The Q3 Earnings Beat: Breaking Down the Numbers
What’s fueling this rally? SBI’s Q3 FY26 results did not just meet expectations, they demolished them. While analysts were bracing for steady growth, SBI delivered a powerhouse performance.
- Profit Explosion: The bank reported a net profit of ₹210.3 billion, a staggering 24.5% year-on-year growth.
- Asset Quality: In a sector where bad loans are always a concern, SBI’s gross NPA (Non-Performing Assets) dropped to a lean 1.57%.
- Loan Book Strength: With credit growth at 15.6%, the bank is successfully lending to an India that is eager to expand.
Key Performance Metrics at a Glance
| Metric | Result (Q3 FY26) | Trend |
| Net Profit | ₹210.3 Billion | Up 24.5% |
| Gross NPA | 1.57% | Improving |
| Loan Growth | 15.6% | Strong |
| NIM (Margins) | 2.99% | Stable |
Why Brokerages are Rushing to Raise SBI Target Prices
If you think the current price of ₹1,137.30 is the peak, top-tier brokerages beg to differ.

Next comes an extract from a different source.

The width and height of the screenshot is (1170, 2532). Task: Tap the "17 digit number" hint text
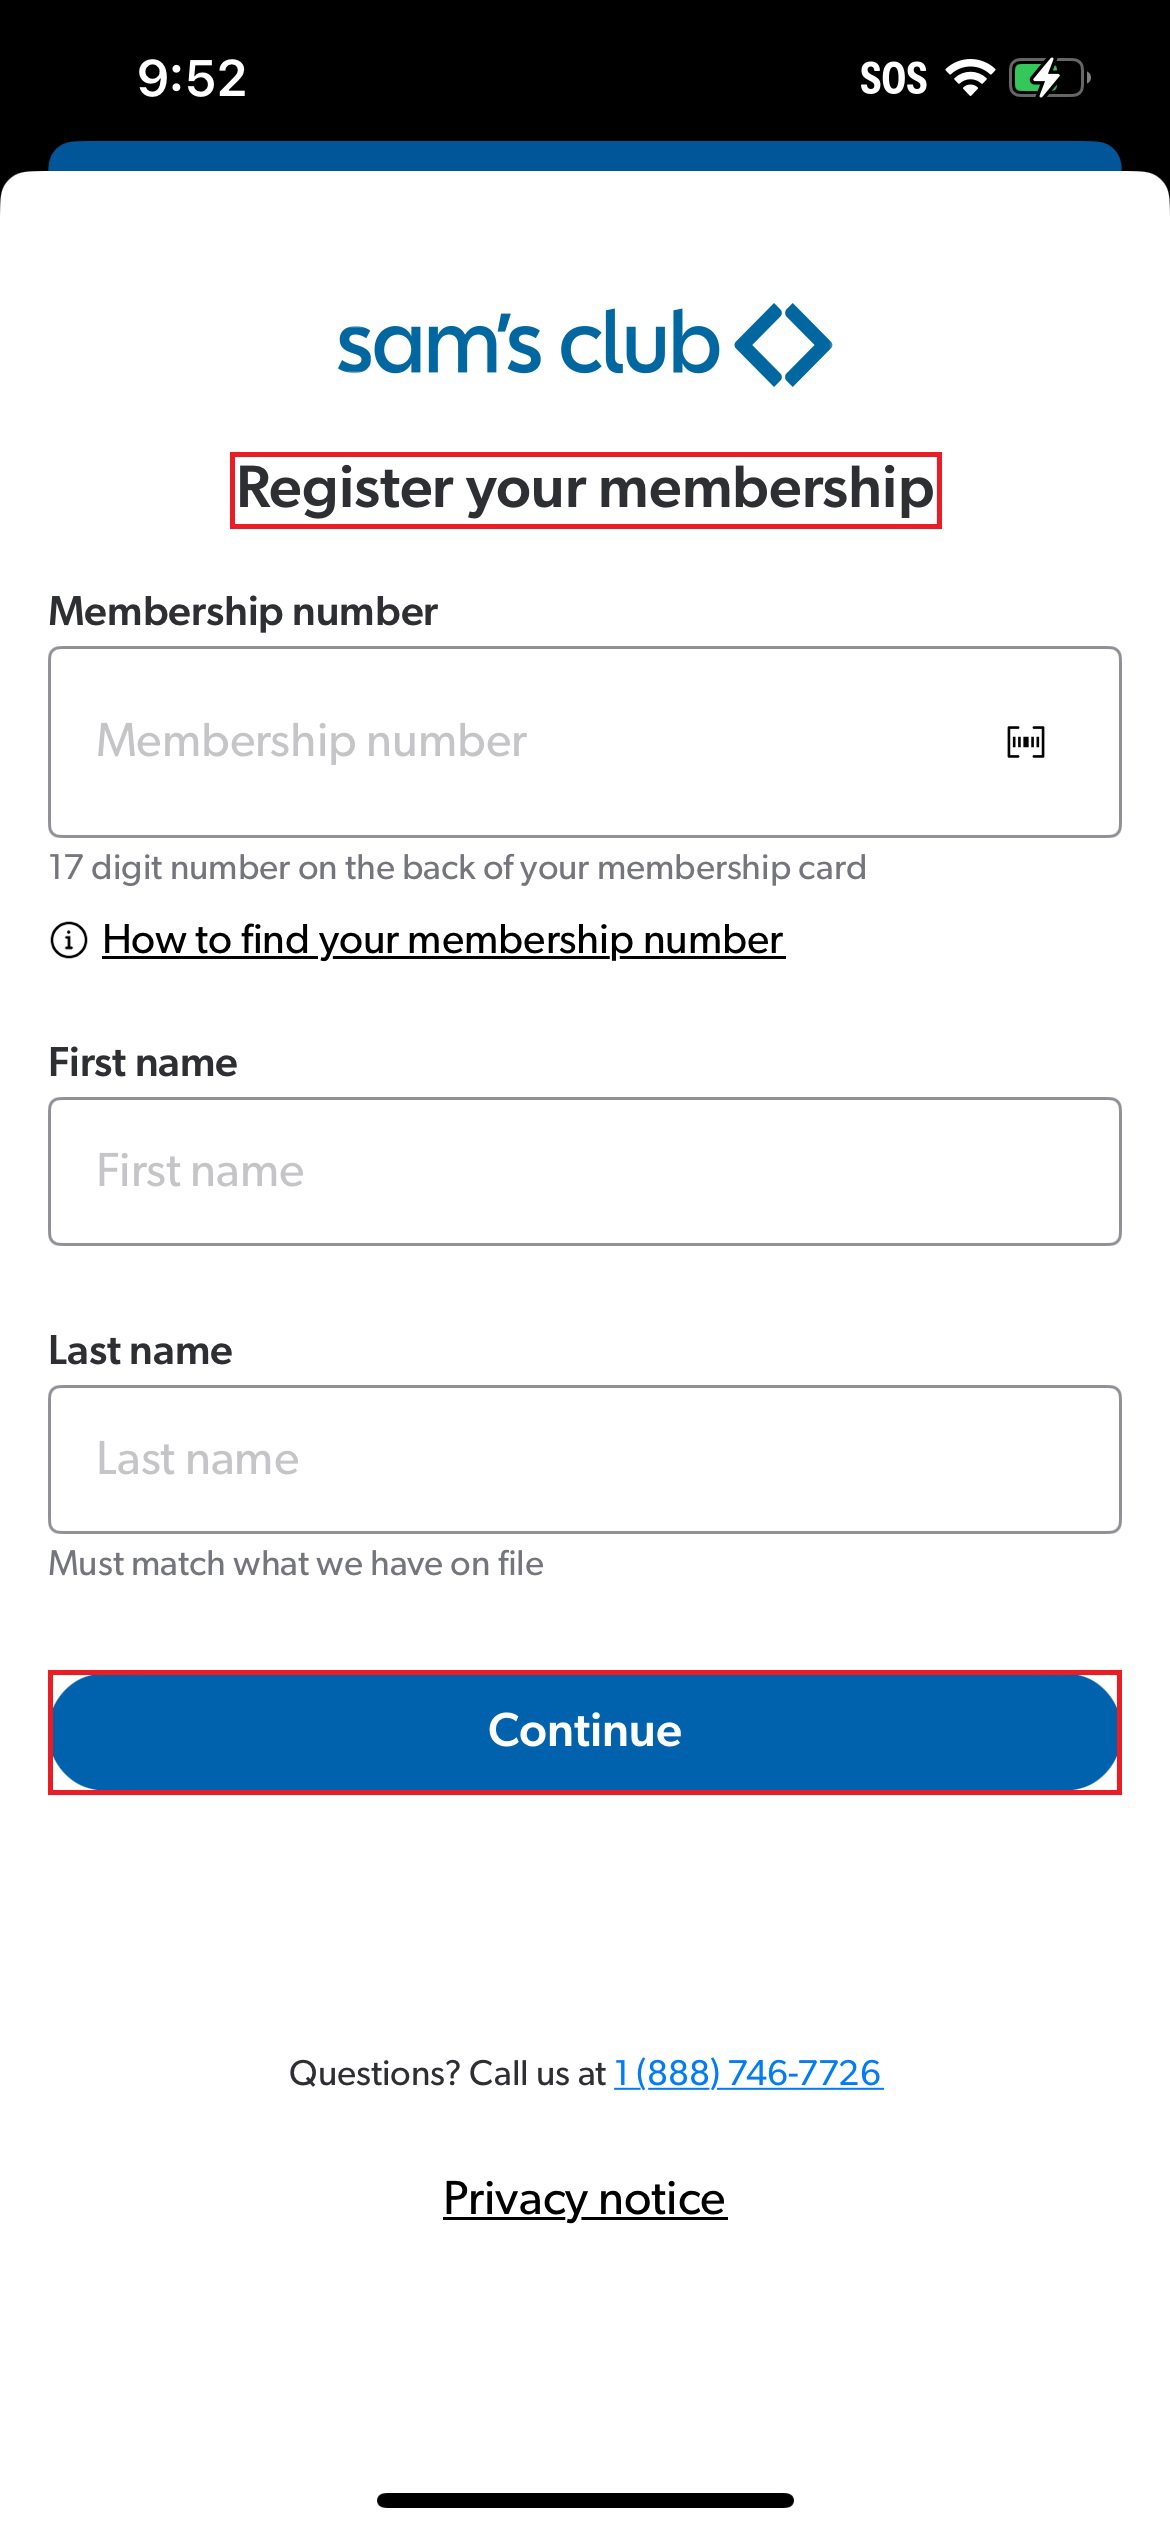click(457, 868)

The sentiment on the street has shifted from “Hold” to a resounding “Buy.”
Motilal Oswal has been particularly aggressive, hiking its target price to ₹1,300. Their logic? SBI has raised its credit growth guidance for the year, signalling confidence in the months ahead. Meanwhile, HDFC Securities and Emkay Global have also pushed their targets upward to ₹1,200 and ₹1,225, respectively.

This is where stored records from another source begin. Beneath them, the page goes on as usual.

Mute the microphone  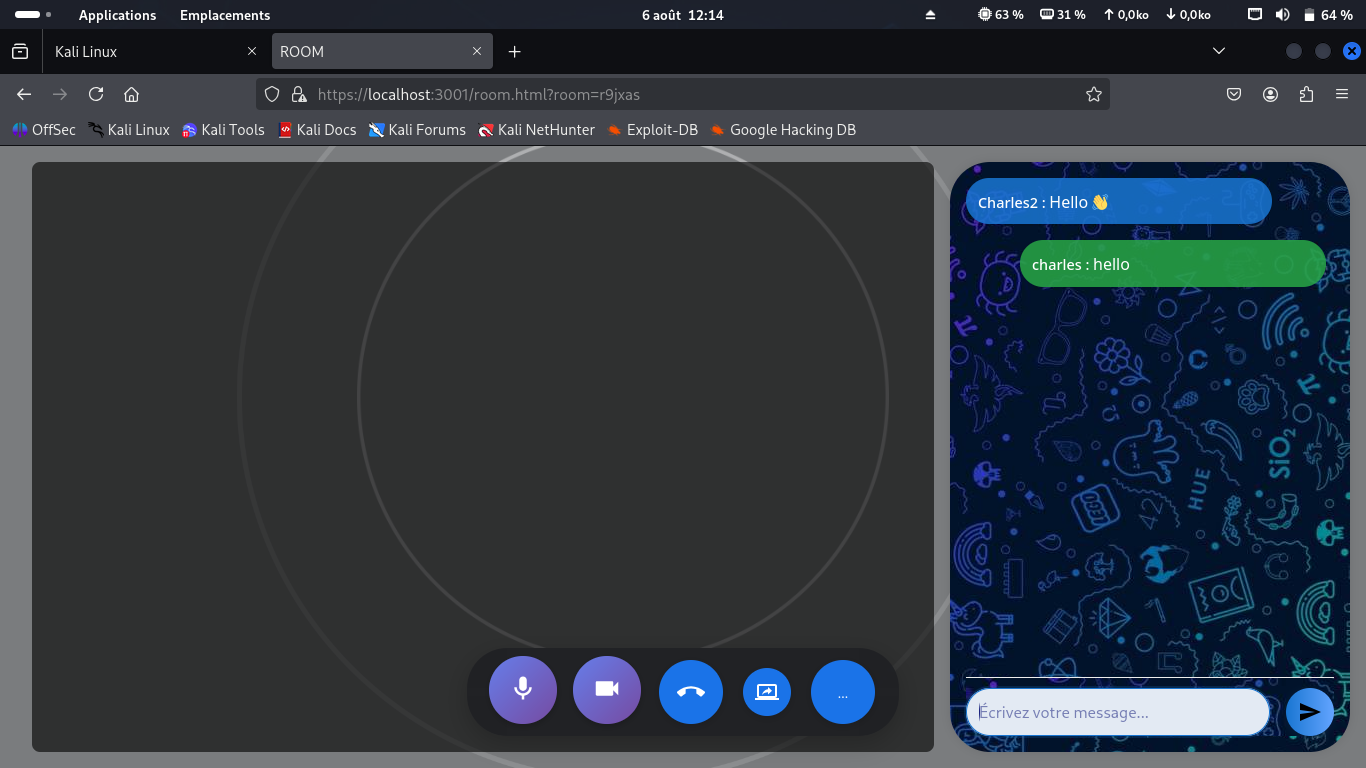tap(522, 689)
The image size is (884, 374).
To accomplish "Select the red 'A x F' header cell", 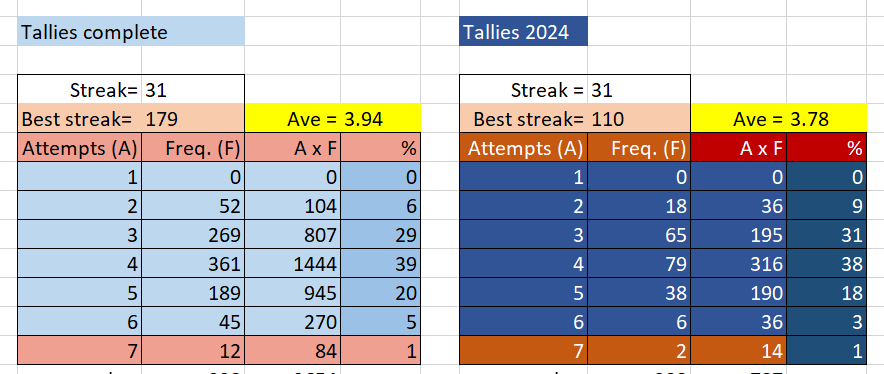I will 739,148.
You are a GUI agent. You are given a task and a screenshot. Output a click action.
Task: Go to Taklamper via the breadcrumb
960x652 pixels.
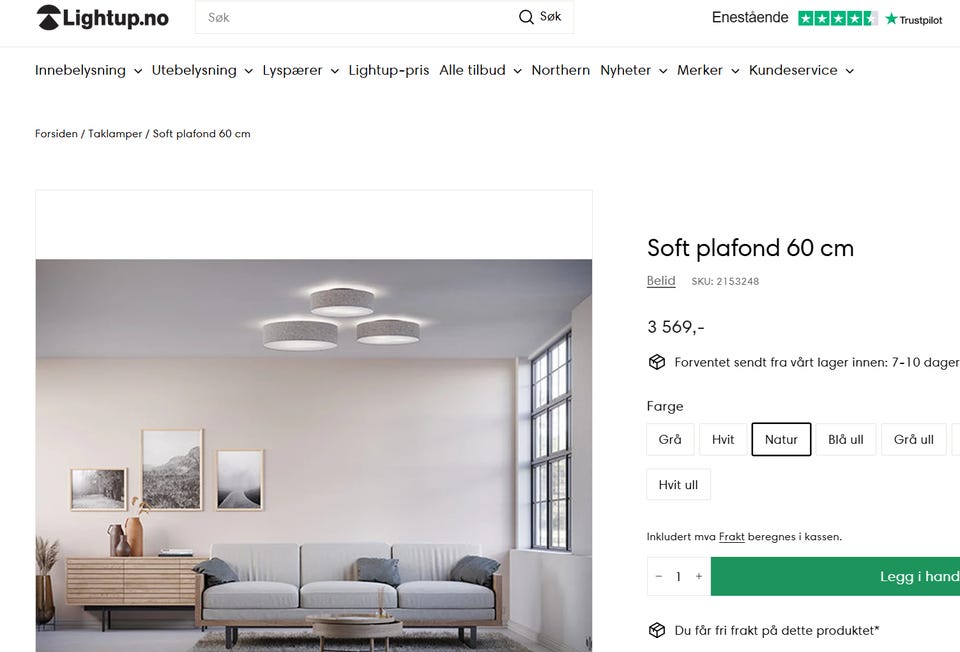point(115,132)
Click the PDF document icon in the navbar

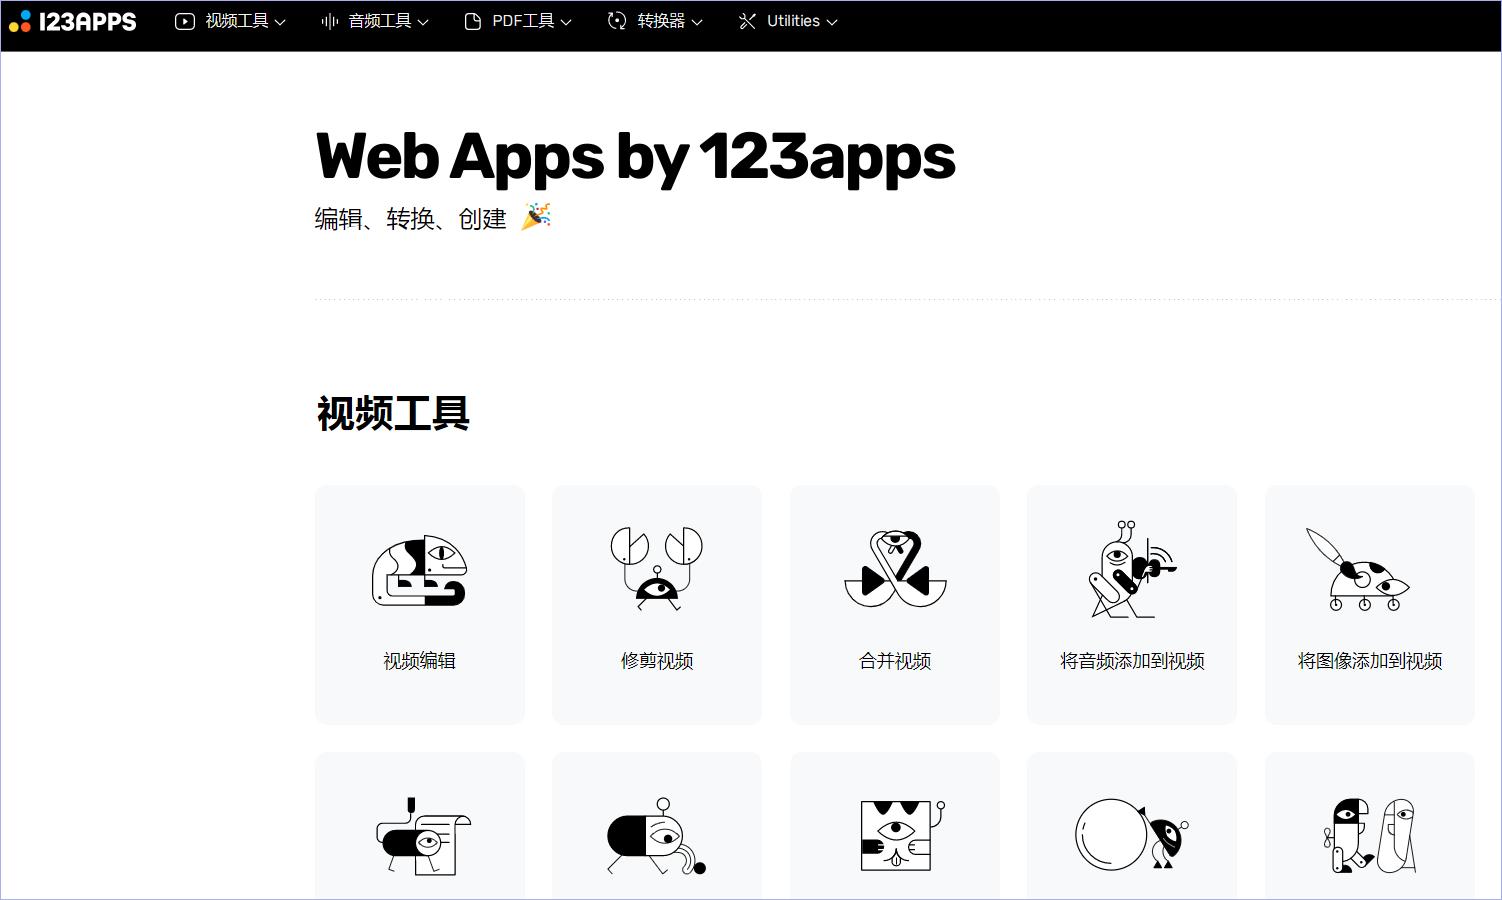coord(472,20)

The consensus is clear: SBI is no longer just a “safe” PSU stock; it’s a growth engine.
The “Secret Sauce”: Dividends and Treasury Gains
Beyond the core lending business, SBI had a few extra cards up its sleeve this quarter. A one-time dividend windfall of ₹22 billion from SBI Mutual Fund and treasury gains of over ₹32 billion provided a significant cushion to the bottom line.
More importantly, the management’s outlook remains bullish. They expect to keep domestic Net Interest Margins (NIMs) above the 3% mark while keeping the cost-to-income ratio tightly managed at around 50%.
Is it Too Late to buy SBI Shares?
With the stock gaining 54% over the past year, many investors are asking if they have missed the bus. However, with “Buy” orders nearly matching “Sell” orders even at these record highs, the market depth suggests there is still plenty of steam left in the engine.
Analysts continue to label SBI as the “top pick” among PSU banks. With stable asset quality and the ability to maintain a 1.1% Return on Assets (RoA), the bank is proving it can operate like a nimble private player while maintaining its massive public-sector scale.